Some individuals who inherit a β-thalassemia gene from each parent have clinical manifestations and complications less severe than those seen in β-thalassemia major and are designated as having β-thalassemia intermedia. In some cases, the milder clinical phenotype can be explained by: β+-thalassemia genes that allow expression of Hb A; high expression of γ-globin genes; or co-inheritance of β-thalassemia, which ameliorates globin chain imbalance. Patients with β-thalassemia intermedia by definition are not transfusion dependent. However, they are generally somewhat symptomatic from anemia and nearly always develop clinically significant iron overload as well as bone changes. For unclear reasons, many of these patients develop progressive pulmonary hypertension leading to cor pulmonale.
β-Thalassemia Rx: Splenectomy
Stem cell transplant
Induction of Hb F
Interaction of β-Thalassemia With Common Hemoglobin Variants
The two most common structural hemoglobin variants are Hb E (α2β226glu→lys) and Hb S (α2β26glu→val). Compound heterozygous individuals who inherit a β-thalassemia gene from one parent and one of these structural variants from the other are commonly encountered and generally have a severe clinical phenotype. The βE mutation is a single base substitution at the boundary between exon 1 and intron 1, leading to impaired splicing and therefore lowered β-globin expression. Accordingly, Hb E produces a phenotype resembling a very mild form of β+-thalassemia. Individuals who are either heterozygous or homozygous for Hb E have microcytosis but no significant clinical manifestations.
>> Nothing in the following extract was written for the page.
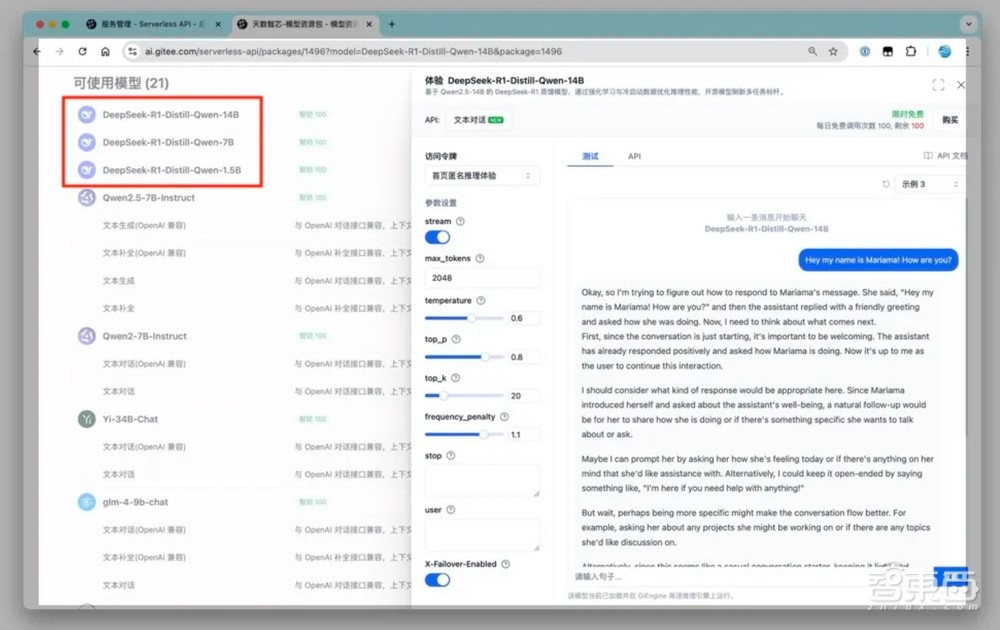
Task: Toggle the X-Failover-Enabled switch
Action: 437,580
In contrast, individuals who are βE/β-thalassemia compound heterozygotes often have a severe phenotype indistinguishable from that of β-thalassemia major. Because the gene frequency of βE is very high in populous southeastern Asia, βE/β-thalassemia is commonly encountered and is a major cause of morbidity and early mortality.
The gene frequency of βS is comparably high in central Africa, Arabia, and India. Accordingly, βS/β-thalassemia compound heterozygotes are commonly encountered in these regions as well as in areas to which central Africans have migrated, such as Italy and Greece. Because the β-thalassemia allele expresses either no or very little βA, the major hemoglobin component in βS/β-thalassemia red cells is Hb S, and therefore the potential for sickling in these cells is greatly enhanced. As explained in Chapter 9, patients with the genotype βS/ β0 have clinical manifestations as severe as those of sickle cell (βS/ βS) patients, whereas those with the genotype βS/β+ have significantly milder manifestations.